You won't out and out deny EOTD, because you can't. The fact remains that better quality is... Better when you're dealing with something like this. 

You know what else I don't have to worry about? EOTD with a dual-stage regulator. It's one less fail point. It really helps me leave the house most days.


----------



## houseofcards (Mar 21, 2009)

Leaky Filter said:


> You won't out and out deny EOTD, because you can't. The fact remains that better quality is... Better when you're dealing with something like this.
> 
> You know what else I don't have to worry about? EOTD with a dual-stage regulator. It's one less fail point. It really helps me leave the house most days.

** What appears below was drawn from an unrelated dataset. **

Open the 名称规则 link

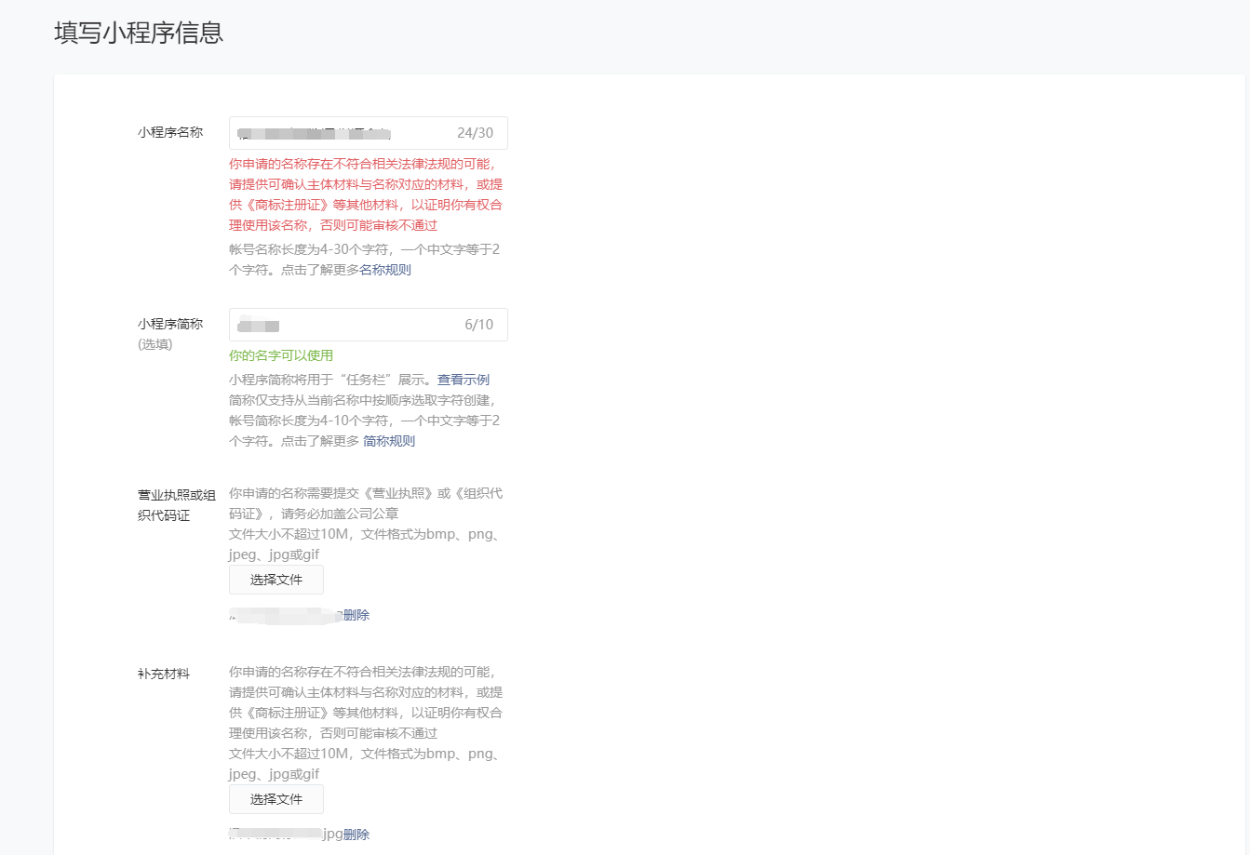(385, 270)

Whatever makes you happy. The data is just not there to back it up that it happens with any kind of frequency. 90-95% of co2 users have single stage, there would be multiple threads on this every day if it was an issue and reputable companies would not sell single stage anymore. 

Many things are technically possible. Lightning might strike me also be I still go out in the rain. It's whatever makes you comfortable, I'm just talking reality.


----------



## Kubla (Jan 5, 2014)

houseofcards said:


> Whatever makes you happy. The data is just not there to back it up that it happens with any kind of frequency. 90-95% of co2 users have single stage, there would be multiple threads on this every day if it was an issue and reputable companies would not sell single stage anymore.
> 
> Many things are technically possible. Lightning might strike me also be I still go out in the rain. It's whatever makes you comfortable, I'm just talking reality.


I can buy a quality 2 stage regulator on Ebay for less than $50. If I could get personal lightning protection for that kind of investment I'd do it.


----------



## roadmaster (Nov 5, 2009)

rfassbi2 said:


> That's why I upgraded to one  I think I'll be good to go!
> 
> 
> 
> ...


Have used the type filter pictured,and is tricky business to keep water level high enough (evaporation) to keep from off gassing CO2 even quicker than it want's to leave up and out as gasses do.(much raising and lowering of lift tube and or topping off water)
No big deal I guess, if you can keep fishes/shrimps with CO2 at higher level's than might otherwise not be needed.
Or if one doesn't mind losing gas at perhaps accelerated rate and thereby cheating the plant's before they can grab after it.
Me thinks a small canister or even small HOB Filter would be a bit of improvement from CO2 conservation perspective as well as aesthetics?


----------



## houseofcards (Mar 21, 2009)

Kubla said:


> I can buy a quality 2 stage regulator on Ebay for less than $50. If I could get personal lightning protection for that kind of investment I'd do it.


Well you'd need some kind of umbrella policy since there are countless things that are more likely to happen to you when you walk out the door then to your fish without a dual stage.


----------



## underH20garden (Dec 19, 2017)

mgeorges said:


> You could get a pH controller instead...be cheaper. The pH controller will turn on and off your solenoid as needed to keep your pH at a constant, will prevent the EOTD. Just a thought, maybe save ya some money. Here's one I know several people around here use - https://www.amazon.com/Milwaukee-716690-pH-Controller/dp/B00I47XIX2


this...lets talk about this, as I am in the market for a Co2 system...I am reading tons & learning quite alot the last few days. 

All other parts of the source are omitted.